Title: Linker Functionalization in MIL-47(V)-R Metal–Organic Frameworks: Understanding the Electronic Structure
Authors: Vanpoucke, D. E. P.
Issue Date: 2017
Citation: Journal of Physical Chemistry C, 121(14), p. 8011-8022
Abstract: Metal organic frameworks (MOFs) have gained much interest due to their intrinsic tunable nature. In this work, we study how linker functionalization modifies the electronic structure of the host MOF, more specifically, the MIL-47(V)-R (R = -F, -Cl, -Br, -OH, -CH3(,) -CF3, and -OCH3). It is shown that the presence of a functional group leads to a splitting of the pi orbital on the linker. Moreover, the upward shift of the split:off pi-band correlates well with the electron-withdrawing/donating nature of the functional groups.

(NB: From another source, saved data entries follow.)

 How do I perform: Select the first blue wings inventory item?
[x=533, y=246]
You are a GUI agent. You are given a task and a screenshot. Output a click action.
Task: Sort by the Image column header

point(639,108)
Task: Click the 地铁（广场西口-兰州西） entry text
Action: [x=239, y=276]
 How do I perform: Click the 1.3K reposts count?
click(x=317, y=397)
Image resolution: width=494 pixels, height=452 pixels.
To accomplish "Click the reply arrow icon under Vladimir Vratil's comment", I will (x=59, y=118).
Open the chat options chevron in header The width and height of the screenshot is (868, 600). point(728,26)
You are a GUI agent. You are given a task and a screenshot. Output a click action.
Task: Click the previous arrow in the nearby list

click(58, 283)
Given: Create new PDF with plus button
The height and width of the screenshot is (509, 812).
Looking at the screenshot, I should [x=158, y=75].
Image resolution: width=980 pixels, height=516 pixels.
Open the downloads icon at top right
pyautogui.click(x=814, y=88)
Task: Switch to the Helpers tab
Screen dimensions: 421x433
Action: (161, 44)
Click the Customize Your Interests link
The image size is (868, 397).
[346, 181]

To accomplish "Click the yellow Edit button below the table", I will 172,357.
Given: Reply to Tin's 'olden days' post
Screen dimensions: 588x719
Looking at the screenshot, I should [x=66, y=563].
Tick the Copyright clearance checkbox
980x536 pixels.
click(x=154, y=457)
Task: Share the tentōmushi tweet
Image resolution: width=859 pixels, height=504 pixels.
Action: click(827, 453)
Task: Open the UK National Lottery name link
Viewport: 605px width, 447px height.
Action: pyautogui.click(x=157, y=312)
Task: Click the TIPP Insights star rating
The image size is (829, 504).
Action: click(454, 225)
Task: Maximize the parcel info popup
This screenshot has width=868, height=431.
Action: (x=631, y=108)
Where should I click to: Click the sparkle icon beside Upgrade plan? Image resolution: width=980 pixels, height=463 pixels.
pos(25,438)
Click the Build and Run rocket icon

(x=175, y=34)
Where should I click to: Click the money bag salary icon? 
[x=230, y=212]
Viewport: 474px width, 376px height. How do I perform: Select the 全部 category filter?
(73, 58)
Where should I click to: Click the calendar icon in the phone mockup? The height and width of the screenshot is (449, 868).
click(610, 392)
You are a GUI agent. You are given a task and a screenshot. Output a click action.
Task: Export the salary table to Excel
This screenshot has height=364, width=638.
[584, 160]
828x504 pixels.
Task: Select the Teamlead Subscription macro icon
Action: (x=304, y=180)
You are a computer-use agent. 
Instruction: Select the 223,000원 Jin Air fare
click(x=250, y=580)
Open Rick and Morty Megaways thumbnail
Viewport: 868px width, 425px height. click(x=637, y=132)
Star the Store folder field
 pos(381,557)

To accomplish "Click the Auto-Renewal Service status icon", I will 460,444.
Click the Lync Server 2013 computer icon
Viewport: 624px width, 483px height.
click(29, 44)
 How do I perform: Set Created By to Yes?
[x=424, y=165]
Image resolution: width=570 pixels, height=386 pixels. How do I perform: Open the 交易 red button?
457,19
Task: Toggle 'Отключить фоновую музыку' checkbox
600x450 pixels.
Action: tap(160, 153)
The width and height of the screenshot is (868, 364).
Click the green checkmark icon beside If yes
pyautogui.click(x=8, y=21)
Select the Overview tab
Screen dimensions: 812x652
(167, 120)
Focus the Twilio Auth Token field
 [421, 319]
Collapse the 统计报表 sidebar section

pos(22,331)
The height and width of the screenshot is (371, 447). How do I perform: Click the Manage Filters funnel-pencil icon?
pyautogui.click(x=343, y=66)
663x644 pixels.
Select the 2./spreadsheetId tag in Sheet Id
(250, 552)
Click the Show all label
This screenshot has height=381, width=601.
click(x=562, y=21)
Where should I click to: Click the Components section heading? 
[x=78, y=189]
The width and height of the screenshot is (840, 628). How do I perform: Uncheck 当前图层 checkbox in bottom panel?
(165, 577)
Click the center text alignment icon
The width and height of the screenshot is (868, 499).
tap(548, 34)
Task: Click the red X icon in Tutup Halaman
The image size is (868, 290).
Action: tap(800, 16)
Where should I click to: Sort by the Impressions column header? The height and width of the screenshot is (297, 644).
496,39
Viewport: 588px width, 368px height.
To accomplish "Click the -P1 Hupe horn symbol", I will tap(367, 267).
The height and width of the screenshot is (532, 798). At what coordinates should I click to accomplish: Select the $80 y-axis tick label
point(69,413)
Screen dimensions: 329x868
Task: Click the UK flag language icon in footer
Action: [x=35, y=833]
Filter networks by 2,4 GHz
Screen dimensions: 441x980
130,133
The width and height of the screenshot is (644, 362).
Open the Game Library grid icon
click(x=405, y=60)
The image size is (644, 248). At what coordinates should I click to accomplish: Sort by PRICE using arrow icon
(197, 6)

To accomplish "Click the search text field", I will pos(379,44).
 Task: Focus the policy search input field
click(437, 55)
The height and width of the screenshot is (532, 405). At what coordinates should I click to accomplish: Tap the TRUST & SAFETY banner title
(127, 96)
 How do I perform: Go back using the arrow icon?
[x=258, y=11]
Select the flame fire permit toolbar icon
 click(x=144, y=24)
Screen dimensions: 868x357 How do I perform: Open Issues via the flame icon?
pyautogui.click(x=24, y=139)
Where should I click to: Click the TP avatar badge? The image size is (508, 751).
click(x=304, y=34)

For halide functional groups the presence of lone-pair back-donation is corroborated by calculated Hirshfeld-I charges. In the case of the ferromagnetic configuration of the host MIL-47(V+IV) material a half-metal to insulator transition is noted for the -Br, -OCH3, and -OH functional groups, while for the antiferromagnetic configuration only the hydroxy group results in an effective reduction of the band gap.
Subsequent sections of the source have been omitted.